A CONSULTANT dermatologist failed to adequately treat a woman who was found to have a “significant skin cancer”, a Medical Council hearing has been told.
The patient found to have the carcinoma on her skin is one of 12 whose treatment by Dr Adam Jacobus Smith is the subject of a fitness-to-practise hearing taking place in Waterford.
The consultant denies a number of allegations regarding his professional performance.
All 12 patients involved were treated by Dr Smith, of the Whitfield Clinic in Waterford, between 2006 and 2009.
Evidence was heard yesterday from a woman in her 70s, referred to as “patient G”, and from a dermatologist who treated her after she was treated by Dr Smith in late 2007 and early 2008.
Dr Michelle Murphy told the hearing she was “concerned” about the woman’s case as a histology report showed she had “poorly differentiated squamous cell carcinoma” on her leg.
Dr Smith had not referred her to a plastic surgeon for a “wide excision” of the area of skin involved. This should have been done to decrease the chance of a local recurrence or metastasis (spreading of the condition to another part of the body).
Asked by Gabriel Gavigan SC, for Dr Smith, how she came to make a complaint to the Medical Council about Dr Smith, the witness said: “I had concerns that this patient’s significant skin cancer had not been adequately treated.”
The complaint was in the form of a letter from the Munster Dermatology Group.
After JP McDowell, solicitor for the council’s chief executive, objected to a line of questioning about the dermatology group, Mr Gavigan said: “Six doctors get together and make a complaint about a doctor practising in their area. I surely have the right to question their motivation for that.”
Dr Murphy said there was “collective concern that a number of patients appeared to have had sub-optimal treatment”.

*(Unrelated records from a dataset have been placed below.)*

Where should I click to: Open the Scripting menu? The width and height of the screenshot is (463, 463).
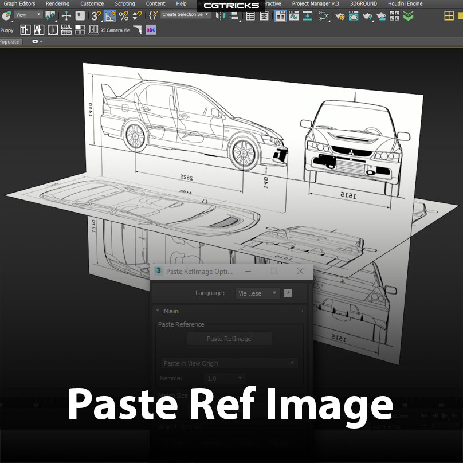coord(124,3)
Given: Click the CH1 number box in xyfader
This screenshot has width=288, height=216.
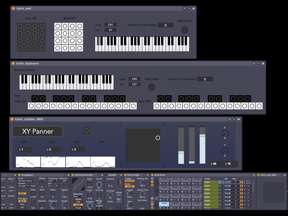Looking at the screenshot, I should (25, 150).
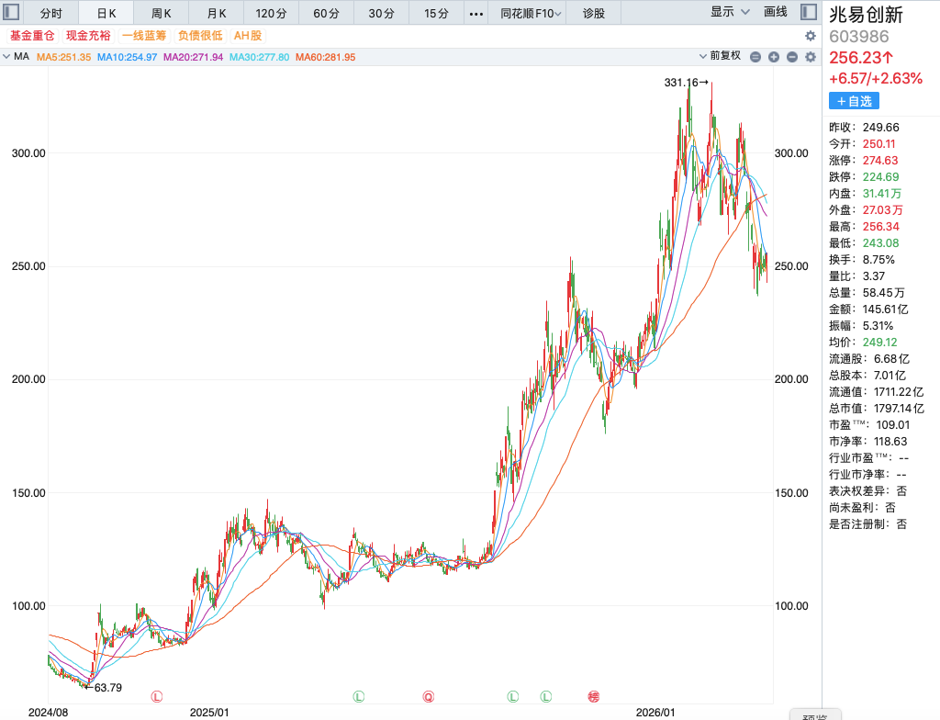Expand the 显示 dropdown
Viewport: 940px width, 720px height.
[x=730, y=12]
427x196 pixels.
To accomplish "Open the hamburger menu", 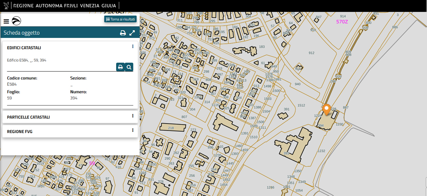I will (x=6, y=21).
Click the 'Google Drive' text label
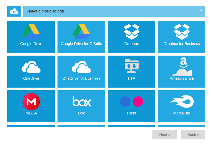The height and width of the screenshot is (144, 211). pyautogui.click(x=31, y=44)
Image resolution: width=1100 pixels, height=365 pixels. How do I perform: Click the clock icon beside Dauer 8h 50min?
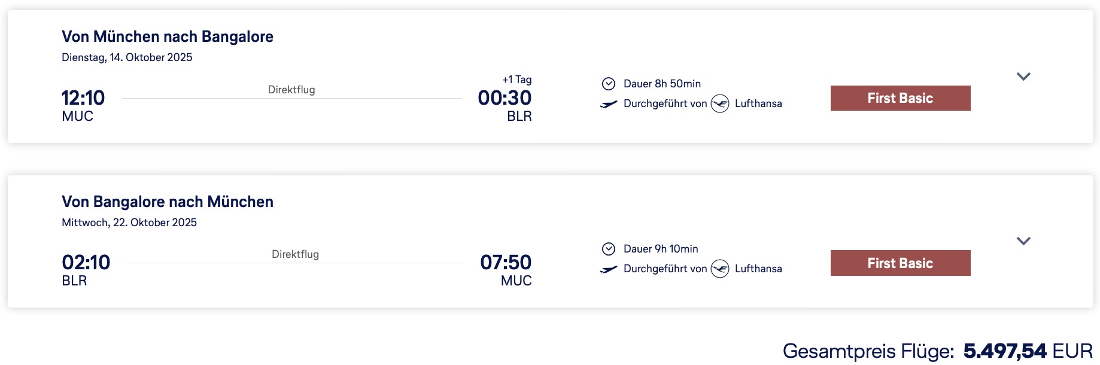click(609, 84)
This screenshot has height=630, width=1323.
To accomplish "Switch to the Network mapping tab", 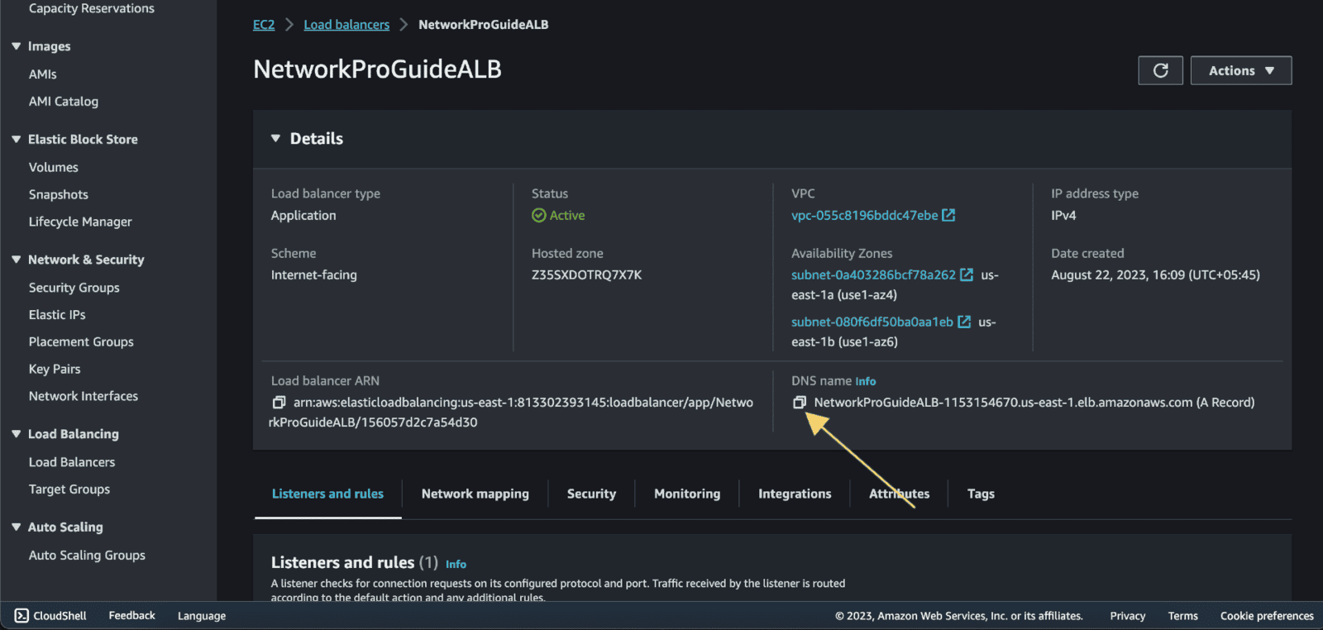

In relation to a woman who had eczema, “patient H”, Dr Murphy said the symptoms included feeling as if there was something crawling under her skin.
Dr Smith diagnosed parasitophobia which “is not a phobia”, Dr Murphy said, but a “fixed delusion” where the patient actually believes there is something, such as insects, crawling under the skin, rather than just having a sensation like that.
The difference was not a subtle one, she said. “It’s a distinction a consultant dermatologist would have to make.”
Parasitophobia was a “very difficult condition to treat”, she said, and she believed such a diagnosis was incorrect in this case.
Dr Smith prescribed an anti-psychotic drug, Pimozide, but Dr Murphy said this should not have been done prior to carrying out a skin biopsy.
The hearing ran for three days in April, resumed yesterday and will continue today and tomorrow, with further private hearings in September in Dublin.